A peatland restoration project near Manchester will help soak up carbon, boost biodiversity and prevent flooding. Its launch comes amid dire warnings about the climate crisis

A peatland restoration project near Manchester will help soak up carbon, boost biodiversity and prevent flooding. Its launch comes amid dire warnings about the climate crisis

Viewed from above, the cratered landscape looks like the surface of the moon. But the otherworldly scene is, in fact, a moor near Manchester, where a large-scale peatland restoration project has been launched to help tackle the climate crisis, biodiversity loss and flooding. 

Over the last six months, conservationists have sculpted 3,500 scallop-shaped bunds — or dams — into peatland at Holcombe Moor in the West Pennines. The banks were created to trap water and rewet the peat, which has dried out as a result of pollution, overgrazing and moorland fires. 

Peat bogs store twice as much carbon as the world’s forests, but release those emissions when they are degraded. Restoring them, therefore, is vital in the race to stabilise our climate. 

As well as absorbing CO2, healthy peatlands also soak up floodwater.  

“If you imagine a giant sponge which is covered in thousands of small holes and can hold large quantities of water — that’s what we’re aiming for here,” said Maddi Naish, rural surveyor at the National Trust, which led the project.

“The peat bunds stop rainwater rushing across and off the plateau and instead trap it on the moor, allowing special plants to thrive which help the peat to absorb carbon from the air.”

Climate crisis

Not much to look at, but peatlands are 'superheroes' when it comes to absorbing carbon. Image: National Trust

The project may already be having an impact where flooding is concerned: when Storm Christoph hit the UK earlier this year, the flood-prone communities at the foot of the moor expected to be inundated. But the waters never came. 

“It is difficult to say for sure whether our interventions stopped the floodwater reaching people’s homes earlier this year, but we hope that they played a part,” said Naish. “We know that storm damage and floods are due to increase in the north of England by 2060, so natural flood solutions like these could become increasingly important.”

Healthy peatlands are also hotbeds of biodiversity, attracting plants, insects and rare wading birds, such as the golden plover and dunlin.

Climate crisis

Healthy peatlands attract rare wading birds, such as the golden plover.

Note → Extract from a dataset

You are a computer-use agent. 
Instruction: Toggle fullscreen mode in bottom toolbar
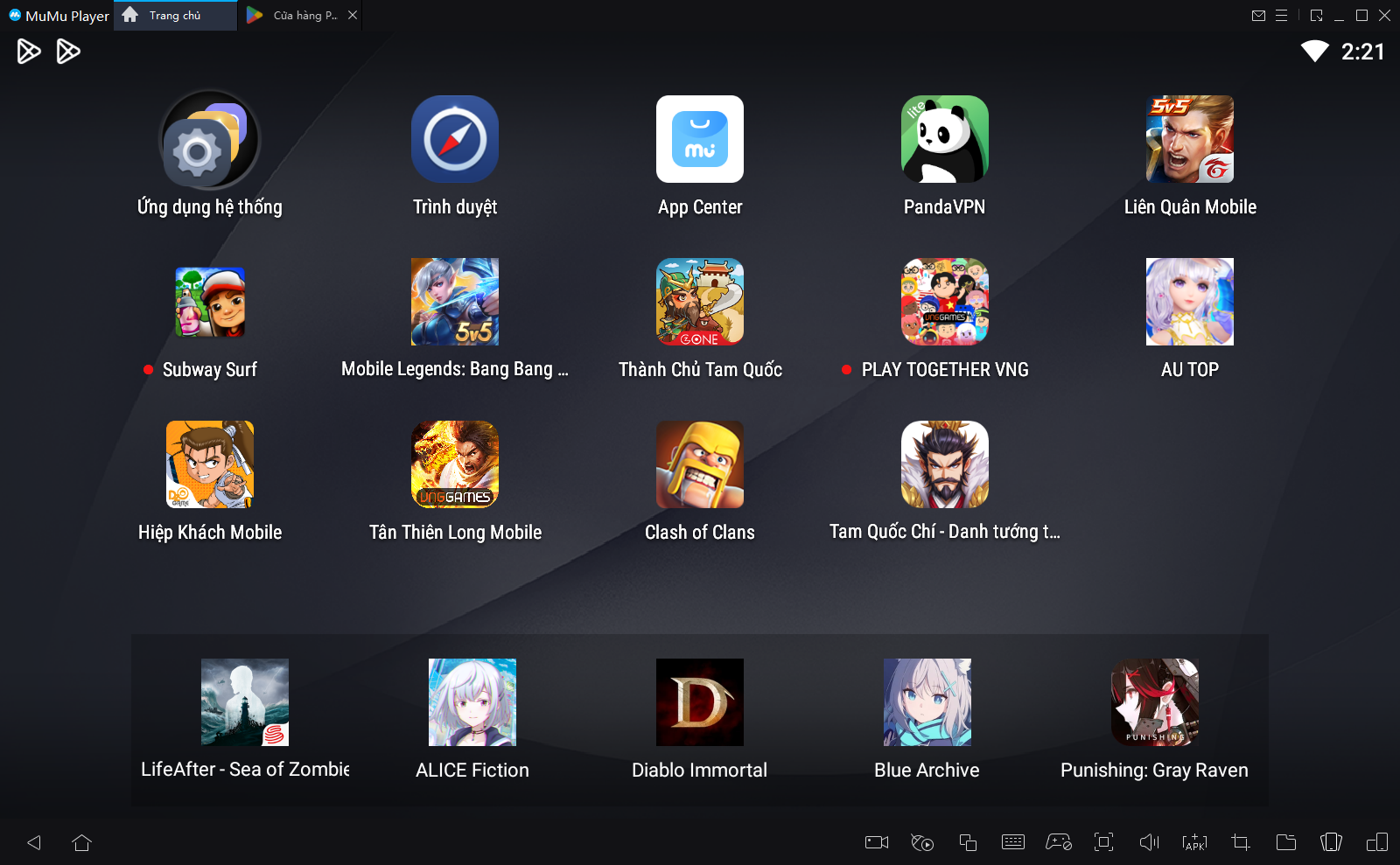(x=1103, y=842)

Image: National Trust

The UK government has pledged to restore 35,000 hectares of peatland by the end of the current parliament. The latest The Intergovernmental Panel on Climate Change (IPCC) report — released on Monday — adds urgency to that pledge, warning that humanity has a short window in which to act to keep global heating to 1.5 Celsius above pre-industrial levels. Temperature rises above that could see the climate crisis spiral out of control. 

“Peatlands only cover a tiny percentage of the world’s land but are superheroes when it comes to storing carbon,” said Naish. “We’re just a stone’s throw from a major city so it’s incredible to think we live alongside a habitat that is rarer that rainforest globally, but which contributes so significantly to tackling climate change.”

The restoration of Holcombe Moor was funded by Defra and the Environment Agency. Moors for the Future Partnership, Natural England and the Holcombe Moor Commoners’ Association helped National Trust carry out the work.